If this were simple, every implementation would go in on time, on budget and ratchet organizational performance by the forecast. It is neither simple nor given. So we continue to research and study. Every so often in our continuous learning journey we collaborate with other Change Specialists or read publications that generate ‘a ha’ moments.
This post provides a review of “Change the Way You Lead Change”, David M. Herold and Donald B. Fedor , Stanford Business Books, 2008 that articulates a few of those ‘a ha’s.
Sometimes an ‘a ha’ is as simple as shining a light on a context that had dimmed into the background and sometimes as complex as linking otherwise disparate ideas together for a different perspective — Professors Herold and Fedor do both in this extrapolation of what change realistically is and how to take it to the next level.
How refreshing! The authors put leading and managing change BACK into its rightful place – connecting strategy and execution — sounds obvious, but they remind us of the challenges of these realities.
In fact, they remind us that what we have come to believe is simple is in fact ‘simplex’ — a combination of relatively simple approaches in a dynamic environment of complexity. They remind us that this is why so many change initiatives fall short of targets in execution – often we under estimate, under resource, under discipline the execution of great strategy. They challenge us to re-introduce a more comprehensive of thinking about change.
Many organizations have incorporated leading and managing change training into their leadership programs. They have incorporated Kotter’s 8 guiding principles into their Program / Project delivery. So these standard best practices ‘ check boxes’ are ticked — and yet still transformational change strategies fall short. Why?
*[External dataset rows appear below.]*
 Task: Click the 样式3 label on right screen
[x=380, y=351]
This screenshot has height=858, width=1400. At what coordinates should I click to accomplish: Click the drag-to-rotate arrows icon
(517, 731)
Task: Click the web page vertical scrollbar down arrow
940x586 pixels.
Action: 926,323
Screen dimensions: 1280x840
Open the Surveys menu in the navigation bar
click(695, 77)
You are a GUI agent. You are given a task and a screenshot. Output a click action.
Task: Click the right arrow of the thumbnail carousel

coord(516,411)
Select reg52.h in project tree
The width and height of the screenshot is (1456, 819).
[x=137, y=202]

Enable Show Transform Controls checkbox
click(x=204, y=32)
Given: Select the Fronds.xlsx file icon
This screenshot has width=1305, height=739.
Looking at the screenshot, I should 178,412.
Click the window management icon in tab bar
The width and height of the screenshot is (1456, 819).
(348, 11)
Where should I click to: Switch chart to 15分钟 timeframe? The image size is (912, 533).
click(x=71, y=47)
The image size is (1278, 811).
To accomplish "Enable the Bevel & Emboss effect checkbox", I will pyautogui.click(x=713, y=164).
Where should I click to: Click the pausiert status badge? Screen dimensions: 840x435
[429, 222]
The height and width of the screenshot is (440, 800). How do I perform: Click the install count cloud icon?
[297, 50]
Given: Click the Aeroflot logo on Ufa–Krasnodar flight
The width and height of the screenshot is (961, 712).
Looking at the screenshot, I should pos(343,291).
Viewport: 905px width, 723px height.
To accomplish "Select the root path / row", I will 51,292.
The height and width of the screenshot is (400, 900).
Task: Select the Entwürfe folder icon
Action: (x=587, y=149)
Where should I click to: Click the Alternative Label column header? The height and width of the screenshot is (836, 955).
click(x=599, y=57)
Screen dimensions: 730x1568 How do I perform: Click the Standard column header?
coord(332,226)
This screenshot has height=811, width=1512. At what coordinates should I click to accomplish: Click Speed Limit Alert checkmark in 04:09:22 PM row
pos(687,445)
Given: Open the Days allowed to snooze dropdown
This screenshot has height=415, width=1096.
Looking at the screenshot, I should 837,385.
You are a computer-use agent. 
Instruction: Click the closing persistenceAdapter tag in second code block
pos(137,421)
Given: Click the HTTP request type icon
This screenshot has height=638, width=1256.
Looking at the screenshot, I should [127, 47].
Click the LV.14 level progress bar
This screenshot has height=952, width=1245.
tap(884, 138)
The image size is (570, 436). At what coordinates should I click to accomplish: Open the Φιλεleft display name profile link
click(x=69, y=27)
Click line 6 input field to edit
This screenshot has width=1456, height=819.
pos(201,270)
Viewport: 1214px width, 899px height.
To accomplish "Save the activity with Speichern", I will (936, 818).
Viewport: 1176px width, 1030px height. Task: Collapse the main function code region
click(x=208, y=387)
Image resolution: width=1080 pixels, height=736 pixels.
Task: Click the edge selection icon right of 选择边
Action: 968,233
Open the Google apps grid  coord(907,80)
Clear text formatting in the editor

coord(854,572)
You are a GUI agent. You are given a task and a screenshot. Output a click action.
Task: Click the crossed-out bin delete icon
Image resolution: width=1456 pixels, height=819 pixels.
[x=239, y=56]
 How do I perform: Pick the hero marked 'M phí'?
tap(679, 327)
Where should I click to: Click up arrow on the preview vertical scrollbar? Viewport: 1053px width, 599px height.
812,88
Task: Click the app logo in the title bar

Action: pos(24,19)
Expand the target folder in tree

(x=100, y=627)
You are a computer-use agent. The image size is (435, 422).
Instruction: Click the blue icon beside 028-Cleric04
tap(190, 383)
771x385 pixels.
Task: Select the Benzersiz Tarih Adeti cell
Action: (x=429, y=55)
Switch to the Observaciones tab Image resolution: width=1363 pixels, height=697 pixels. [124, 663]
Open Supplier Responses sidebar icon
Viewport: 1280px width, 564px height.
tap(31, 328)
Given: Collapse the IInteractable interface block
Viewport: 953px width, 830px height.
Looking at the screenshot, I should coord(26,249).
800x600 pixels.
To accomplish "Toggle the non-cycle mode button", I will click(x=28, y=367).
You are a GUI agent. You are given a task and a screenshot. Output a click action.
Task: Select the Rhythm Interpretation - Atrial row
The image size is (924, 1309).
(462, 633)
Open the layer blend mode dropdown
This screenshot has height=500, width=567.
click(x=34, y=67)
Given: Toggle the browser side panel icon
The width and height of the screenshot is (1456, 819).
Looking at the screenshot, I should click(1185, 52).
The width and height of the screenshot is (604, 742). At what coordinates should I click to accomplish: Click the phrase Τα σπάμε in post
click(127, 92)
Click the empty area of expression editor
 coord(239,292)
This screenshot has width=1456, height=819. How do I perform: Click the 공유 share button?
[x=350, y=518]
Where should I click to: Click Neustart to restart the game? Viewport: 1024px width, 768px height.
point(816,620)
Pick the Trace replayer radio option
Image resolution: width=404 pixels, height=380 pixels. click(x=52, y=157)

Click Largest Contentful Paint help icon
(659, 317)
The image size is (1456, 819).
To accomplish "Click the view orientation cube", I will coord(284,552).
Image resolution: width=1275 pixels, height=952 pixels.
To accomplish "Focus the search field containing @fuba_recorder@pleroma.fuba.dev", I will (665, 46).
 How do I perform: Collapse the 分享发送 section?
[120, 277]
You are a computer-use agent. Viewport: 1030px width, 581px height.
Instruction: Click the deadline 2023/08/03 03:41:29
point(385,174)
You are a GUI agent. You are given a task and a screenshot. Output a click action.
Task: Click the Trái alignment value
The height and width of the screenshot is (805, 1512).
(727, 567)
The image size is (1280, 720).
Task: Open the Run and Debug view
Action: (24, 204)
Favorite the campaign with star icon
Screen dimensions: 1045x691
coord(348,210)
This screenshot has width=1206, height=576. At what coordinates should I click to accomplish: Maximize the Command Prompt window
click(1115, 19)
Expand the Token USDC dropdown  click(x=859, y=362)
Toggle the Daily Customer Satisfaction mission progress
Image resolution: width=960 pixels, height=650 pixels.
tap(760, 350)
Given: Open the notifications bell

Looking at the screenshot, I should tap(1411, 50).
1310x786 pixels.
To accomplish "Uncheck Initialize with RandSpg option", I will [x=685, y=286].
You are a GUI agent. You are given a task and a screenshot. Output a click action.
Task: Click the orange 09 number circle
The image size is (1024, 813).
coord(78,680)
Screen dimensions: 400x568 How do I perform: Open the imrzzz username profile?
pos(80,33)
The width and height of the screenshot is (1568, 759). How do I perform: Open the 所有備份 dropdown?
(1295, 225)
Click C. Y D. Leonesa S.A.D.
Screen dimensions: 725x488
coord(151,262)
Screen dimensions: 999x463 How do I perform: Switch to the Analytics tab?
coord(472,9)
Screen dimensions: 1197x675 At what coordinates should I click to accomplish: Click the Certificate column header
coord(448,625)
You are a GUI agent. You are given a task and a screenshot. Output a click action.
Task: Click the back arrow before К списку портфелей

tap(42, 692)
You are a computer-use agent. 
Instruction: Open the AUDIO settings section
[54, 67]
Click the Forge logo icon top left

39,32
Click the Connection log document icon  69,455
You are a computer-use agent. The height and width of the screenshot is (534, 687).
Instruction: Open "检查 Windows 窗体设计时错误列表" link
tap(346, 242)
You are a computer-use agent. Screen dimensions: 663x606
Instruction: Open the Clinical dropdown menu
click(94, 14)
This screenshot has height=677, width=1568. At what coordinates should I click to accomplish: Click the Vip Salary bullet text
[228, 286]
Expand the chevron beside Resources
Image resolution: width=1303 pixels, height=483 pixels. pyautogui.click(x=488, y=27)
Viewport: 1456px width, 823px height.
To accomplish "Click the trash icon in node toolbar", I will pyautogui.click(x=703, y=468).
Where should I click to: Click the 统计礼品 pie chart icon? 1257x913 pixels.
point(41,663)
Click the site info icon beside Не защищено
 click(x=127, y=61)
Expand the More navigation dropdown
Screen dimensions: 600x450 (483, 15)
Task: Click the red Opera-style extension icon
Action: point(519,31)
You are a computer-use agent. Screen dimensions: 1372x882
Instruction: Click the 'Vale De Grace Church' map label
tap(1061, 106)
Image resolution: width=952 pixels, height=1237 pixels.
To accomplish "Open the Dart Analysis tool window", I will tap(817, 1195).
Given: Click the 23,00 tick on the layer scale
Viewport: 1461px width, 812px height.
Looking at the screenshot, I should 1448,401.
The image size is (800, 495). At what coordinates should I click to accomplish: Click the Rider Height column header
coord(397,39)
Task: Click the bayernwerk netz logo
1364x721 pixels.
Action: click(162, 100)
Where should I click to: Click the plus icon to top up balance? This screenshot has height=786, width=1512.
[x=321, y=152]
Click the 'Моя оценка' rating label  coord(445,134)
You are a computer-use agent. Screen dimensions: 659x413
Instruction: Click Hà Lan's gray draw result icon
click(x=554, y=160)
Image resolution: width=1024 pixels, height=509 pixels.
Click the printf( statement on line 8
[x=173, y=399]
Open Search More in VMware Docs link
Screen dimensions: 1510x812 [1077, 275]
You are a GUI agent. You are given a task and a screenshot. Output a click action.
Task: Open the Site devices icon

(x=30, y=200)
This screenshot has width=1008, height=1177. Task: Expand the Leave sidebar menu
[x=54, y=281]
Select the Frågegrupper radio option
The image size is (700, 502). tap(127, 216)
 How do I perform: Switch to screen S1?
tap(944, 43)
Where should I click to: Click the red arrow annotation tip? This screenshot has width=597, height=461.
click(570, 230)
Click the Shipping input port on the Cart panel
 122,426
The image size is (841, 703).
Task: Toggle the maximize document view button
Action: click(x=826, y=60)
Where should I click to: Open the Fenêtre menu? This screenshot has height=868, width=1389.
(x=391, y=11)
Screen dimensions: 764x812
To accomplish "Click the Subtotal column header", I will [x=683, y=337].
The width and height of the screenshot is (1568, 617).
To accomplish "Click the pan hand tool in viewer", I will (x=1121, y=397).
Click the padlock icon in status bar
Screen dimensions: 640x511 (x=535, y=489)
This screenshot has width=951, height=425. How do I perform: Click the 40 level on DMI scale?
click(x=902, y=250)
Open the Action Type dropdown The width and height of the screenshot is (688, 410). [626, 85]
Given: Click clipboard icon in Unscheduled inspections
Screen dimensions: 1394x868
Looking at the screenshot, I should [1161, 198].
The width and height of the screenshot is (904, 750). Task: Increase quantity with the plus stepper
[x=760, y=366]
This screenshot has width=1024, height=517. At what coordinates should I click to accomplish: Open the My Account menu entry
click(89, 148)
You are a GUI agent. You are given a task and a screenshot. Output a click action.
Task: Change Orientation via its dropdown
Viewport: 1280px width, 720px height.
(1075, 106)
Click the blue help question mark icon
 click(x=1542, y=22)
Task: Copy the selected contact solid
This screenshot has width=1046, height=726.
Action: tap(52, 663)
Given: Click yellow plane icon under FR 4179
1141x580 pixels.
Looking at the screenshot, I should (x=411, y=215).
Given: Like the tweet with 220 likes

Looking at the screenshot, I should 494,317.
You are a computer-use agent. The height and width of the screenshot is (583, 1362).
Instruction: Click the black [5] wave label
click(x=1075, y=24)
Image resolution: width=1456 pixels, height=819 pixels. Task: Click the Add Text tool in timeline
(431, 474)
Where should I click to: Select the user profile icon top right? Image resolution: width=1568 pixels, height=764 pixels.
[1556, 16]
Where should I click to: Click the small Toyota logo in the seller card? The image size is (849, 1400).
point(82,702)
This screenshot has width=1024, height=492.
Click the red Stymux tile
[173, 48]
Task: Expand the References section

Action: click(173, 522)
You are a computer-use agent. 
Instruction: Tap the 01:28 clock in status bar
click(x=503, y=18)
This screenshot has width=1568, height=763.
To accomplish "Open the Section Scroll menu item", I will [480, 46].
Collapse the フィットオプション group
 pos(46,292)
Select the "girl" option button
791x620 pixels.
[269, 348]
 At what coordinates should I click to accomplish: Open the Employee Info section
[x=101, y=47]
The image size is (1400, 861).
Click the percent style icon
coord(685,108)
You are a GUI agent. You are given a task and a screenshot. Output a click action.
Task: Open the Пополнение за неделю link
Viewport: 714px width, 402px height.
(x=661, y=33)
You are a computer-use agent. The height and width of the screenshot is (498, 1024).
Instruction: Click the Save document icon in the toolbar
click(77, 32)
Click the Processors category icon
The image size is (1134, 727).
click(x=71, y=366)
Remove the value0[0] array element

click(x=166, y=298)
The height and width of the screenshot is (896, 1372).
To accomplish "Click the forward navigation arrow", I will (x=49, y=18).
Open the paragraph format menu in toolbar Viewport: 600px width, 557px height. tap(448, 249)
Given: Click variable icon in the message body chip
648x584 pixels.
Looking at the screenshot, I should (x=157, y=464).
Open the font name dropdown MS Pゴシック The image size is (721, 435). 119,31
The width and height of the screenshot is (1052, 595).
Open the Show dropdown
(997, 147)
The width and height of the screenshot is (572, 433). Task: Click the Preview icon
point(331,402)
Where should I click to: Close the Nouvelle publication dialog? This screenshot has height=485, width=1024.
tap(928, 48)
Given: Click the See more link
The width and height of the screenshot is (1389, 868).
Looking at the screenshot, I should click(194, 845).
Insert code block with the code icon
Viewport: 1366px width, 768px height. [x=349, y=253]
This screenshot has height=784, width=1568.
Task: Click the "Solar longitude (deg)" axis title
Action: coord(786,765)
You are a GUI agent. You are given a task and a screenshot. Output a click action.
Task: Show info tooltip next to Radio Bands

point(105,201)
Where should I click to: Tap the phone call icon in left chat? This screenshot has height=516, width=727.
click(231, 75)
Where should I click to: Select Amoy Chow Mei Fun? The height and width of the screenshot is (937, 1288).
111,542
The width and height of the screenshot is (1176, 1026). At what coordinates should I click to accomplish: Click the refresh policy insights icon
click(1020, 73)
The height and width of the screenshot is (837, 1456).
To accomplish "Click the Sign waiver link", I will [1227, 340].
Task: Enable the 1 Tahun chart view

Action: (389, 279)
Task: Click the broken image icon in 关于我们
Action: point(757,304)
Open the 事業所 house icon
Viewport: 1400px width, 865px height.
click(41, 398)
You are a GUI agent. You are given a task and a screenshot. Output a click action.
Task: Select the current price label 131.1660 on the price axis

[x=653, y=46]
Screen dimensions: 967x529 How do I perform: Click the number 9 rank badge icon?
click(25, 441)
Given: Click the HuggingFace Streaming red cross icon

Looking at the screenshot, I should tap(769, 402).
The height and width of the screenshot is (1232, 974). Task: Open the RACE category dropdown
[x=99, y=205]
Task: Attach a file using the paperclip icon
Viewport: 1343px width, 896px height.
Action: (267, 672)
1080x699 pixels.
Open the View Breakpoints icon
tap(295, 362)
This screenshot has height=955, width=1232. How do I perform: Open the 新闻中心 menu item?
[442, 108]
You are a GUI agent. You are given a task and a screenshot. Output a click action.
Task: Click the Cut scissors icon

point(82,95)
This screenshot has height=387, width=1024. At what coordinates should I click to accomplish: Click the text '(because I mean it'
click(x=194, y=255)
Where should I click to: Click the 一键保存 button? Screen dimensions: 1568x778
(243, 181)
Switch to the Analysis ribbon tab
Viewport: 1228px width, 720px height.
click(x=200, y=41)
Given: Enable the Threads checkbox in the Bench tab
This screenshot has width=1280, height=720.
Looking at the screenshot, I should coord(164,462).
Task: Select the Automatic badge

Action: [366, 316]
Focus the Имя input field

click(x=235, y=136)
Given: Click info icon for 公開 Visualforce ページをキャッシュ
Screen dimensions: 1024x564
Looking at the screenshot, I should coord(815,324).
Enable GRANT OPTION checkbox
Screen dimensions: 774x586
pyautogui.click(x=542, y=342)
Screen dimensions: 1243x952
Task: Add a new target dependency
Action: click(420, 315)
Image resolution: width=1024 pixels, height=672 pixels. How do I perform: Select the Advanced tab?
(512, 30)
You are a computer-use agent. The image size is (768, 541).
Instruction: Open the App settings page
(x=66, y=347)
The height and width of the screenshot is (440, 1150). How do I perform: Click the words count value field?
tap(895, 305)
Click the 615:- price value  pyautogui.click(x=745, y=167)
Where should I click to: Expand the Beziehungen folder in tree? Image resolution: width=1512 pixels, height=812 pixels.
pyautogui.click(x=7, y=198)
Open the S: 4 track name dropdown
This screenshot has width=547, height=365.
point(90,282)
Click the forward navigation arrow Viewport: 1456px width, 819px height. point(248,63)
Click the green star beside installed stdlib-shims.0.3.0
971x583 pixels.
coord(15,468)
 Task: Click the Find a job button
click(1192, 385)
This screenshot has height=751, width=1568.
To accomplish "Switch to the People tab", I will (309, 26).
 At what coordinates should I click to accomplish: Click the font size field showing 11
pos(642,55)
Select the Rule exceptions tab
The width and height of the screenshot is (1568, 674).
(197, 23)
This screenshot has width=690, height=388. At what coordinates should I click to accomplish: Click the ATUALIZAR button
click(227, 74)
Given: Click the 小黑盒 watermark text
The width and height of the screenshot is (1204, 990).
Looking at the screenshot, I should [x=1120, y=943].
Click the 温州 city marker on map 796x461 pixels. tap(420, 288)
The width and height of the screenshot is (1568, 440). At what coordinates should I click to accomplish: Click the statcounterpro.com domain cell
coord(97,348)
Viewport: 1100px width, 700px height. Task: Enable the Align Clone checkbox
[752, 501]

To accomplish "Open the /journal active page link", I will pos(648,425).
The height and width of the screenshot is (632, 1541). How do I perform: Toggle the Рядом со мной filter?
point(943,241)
Transformational change is different in magnitude, penetration, duration, impact and stress on the organization.
Firstly, even the most committed Program teams often fail to customize and deeply apply the basic change management capabilities that are available to them. It’s the ‘dusty treadmill’ dilemma – too little, too late.
Secondly, organizations underestimate the complexity and the dynamic nature of change. For example:
- Identifying optimal organizational strategies (itself a fundamentally complex endeavor) does not mean that the organization has the adaptive capabilities to transform. Assessing and addressing the gap between current and required adaptive capability should be an elementary first step — yet it is often skipped.
- Considering who will lead the change — no, really considering the skills, influence and time commitment required for success. As an aside, it is often flouted as a weakness that leaders “abdicate” their responsibilities to the Program team. However, there is viable middle ground here such that leader benefits from qualified resources to support them in leading the change — this support can be “engaged” not “delegated”. Good change practitioners hold the leader accountable for their role and enable them leader appropriately.
- Understanding, fully, the internal context — the impacts on structures, systems and processes and the track record of the organization under other similar circumstances.
- And much more.
Experienced change practitioners see that the discipline is coming full circle — from an intuitive leadership attribute to a well-defined discipline comprised of multiple capabilities.
In the gap between the two however is a place where organizations have tried to train and systematize it into their people and processes. Transformational change is not that simple or that static. It is dynamic and complex — simplex.
Herold and Fedor enlighten us of the comprehensive thinking required to transform effectively – and the sophistication of effort to get it right.